WHAT YOU ARE ASKED TO DO —
The lines to be set down run from the line containing "You are a computer-use agent. This" through the final line of the data below; print them exactly and print nothing else.

[DATASET EXCERPTS — start]

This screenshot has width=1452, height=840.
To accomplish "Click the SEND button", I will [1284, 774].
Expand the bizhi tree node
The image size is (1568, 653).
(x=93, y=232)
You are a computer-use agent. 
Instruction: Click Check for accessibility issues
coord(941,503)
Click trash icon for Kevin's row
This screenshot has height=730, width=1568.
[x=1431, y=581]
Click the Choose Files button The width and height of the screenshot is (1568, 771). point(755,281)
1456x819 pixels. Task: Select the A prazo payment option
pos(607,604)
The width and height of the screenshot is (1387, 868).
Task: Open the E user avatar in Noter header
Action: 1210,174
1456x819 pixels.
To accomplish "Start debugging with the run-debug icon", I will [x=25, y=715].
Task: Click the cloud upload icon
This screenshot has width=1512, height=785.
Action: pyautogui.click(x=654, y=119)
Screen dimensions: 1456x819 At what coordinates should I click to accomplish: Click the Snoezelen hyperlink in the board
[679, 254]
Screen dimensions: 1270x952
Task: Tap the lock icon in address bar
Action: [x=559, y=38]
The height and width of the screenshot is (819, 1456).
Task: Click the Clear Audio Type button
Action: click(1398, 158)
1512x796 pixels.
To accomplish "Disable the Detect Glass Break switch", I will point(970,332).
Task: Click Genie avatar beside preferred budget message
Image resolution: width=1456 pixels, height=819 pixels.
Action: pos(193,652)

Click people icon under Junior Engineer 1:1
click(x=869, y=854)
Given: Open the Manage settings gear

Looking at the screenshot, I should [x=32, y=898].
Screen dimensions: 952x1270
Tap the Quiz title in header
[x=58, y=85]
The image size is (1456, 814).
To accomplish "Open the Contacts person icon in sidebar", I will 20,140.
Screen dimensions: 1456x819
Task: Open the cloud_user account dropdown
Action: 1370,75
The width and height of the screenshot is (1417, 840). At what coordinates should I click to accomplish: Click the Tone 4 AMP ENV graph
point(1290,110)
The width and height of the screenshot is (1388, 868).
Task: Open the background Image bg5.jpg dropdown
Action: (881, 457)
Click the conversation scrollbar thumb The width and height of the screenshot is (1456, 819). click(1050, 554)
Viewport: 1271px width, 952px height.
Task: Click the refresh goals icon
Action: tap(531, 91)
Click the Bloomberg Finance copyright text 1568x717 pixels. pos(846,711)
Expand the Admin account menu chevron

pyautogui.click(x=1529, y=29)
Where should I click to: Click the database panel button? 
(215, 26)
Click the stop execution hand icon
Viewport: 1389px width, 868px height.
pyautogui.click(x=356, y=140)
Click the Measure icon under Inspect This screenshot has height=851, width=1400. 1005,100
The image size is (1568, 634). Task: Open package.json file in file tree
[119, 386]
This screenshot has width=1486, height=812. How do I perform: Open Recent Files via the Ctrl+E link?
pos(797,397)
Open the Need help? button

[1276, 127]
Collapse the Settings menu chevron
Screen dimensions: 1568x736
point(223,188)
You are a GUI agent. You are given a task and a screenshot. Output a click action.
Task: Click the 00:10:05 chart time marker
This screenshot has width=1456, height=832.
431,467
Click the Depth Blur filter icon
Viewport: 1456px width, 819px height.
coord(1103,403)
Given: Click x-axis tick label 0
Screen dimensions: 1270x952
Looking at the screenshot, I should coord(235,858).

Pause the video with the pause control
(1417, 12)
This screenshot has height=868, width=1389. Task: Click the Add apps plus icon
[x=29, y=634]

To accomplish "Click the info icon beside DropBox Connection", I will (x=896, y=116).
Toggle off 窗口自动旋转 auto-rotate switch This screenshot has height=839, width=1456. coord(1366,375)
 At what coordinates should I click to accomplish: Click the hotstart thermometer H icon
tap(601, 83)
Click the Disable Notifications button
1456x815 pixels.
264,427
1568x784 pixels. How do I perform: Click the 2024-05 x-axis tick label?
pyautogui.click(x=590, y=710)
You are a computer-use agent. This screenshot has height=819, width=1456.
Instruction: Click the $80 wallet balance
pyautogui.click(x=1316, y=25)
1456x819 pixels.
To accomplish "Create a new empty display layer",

[DATASET EXCERPTS — finish]

TASK RESPONSE —
You are a computer-use agent. This screenshot has height=819, width=1456.
Instruction: Click the $80 wallet balance
pyautogui.click(x=1316, y=25)
1456x819 pixels.
To accomplish "Create a new empty display layer",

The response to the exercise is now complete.